WHAT YOU NEED TO DO:
What's wanted here is the full listing below, repeated exactly, with no images in it.

INFORMATION SHOWN:
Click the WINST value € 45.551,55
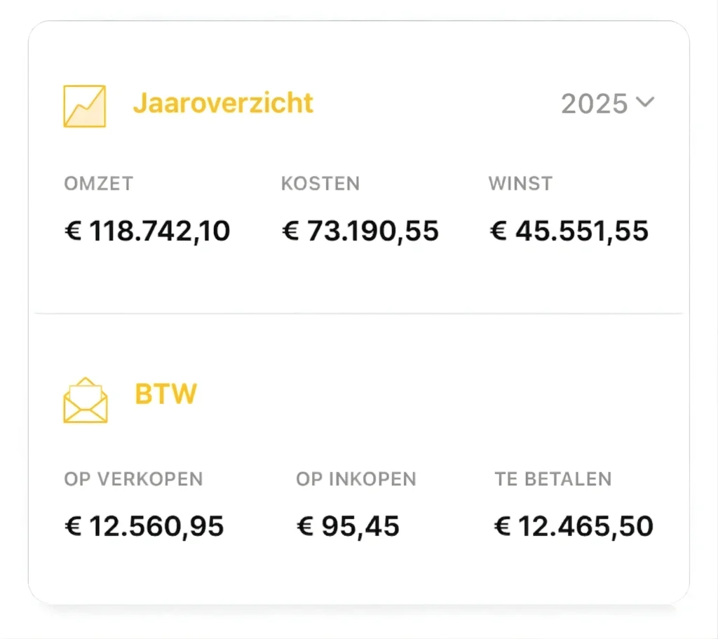(x=569, y=230)
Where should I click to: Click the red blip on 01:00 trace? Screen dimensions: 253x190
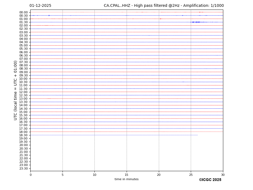[160, 19]
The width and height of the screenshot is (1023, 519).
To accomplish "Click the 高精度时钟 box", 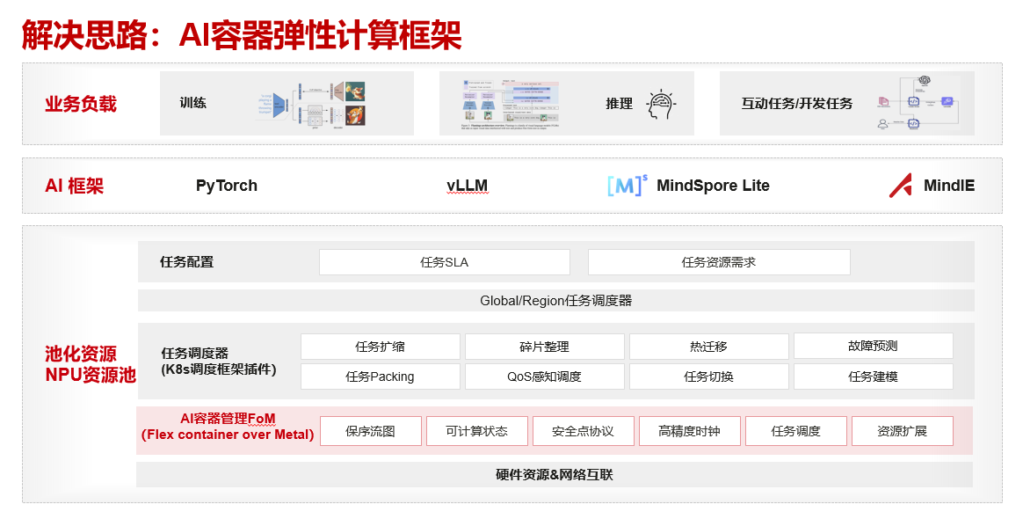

YOUR RESPONSE:
Click the WINST value € 45.551,55
(x=569, y=230)
Where should I click to: Click the red blip on 01:00 trace? Screen dimensions: 253x190
[160, 19]
The width and height of the screenshot is (1023, 519).
To accomplish "Click the 高精度时钟 box", 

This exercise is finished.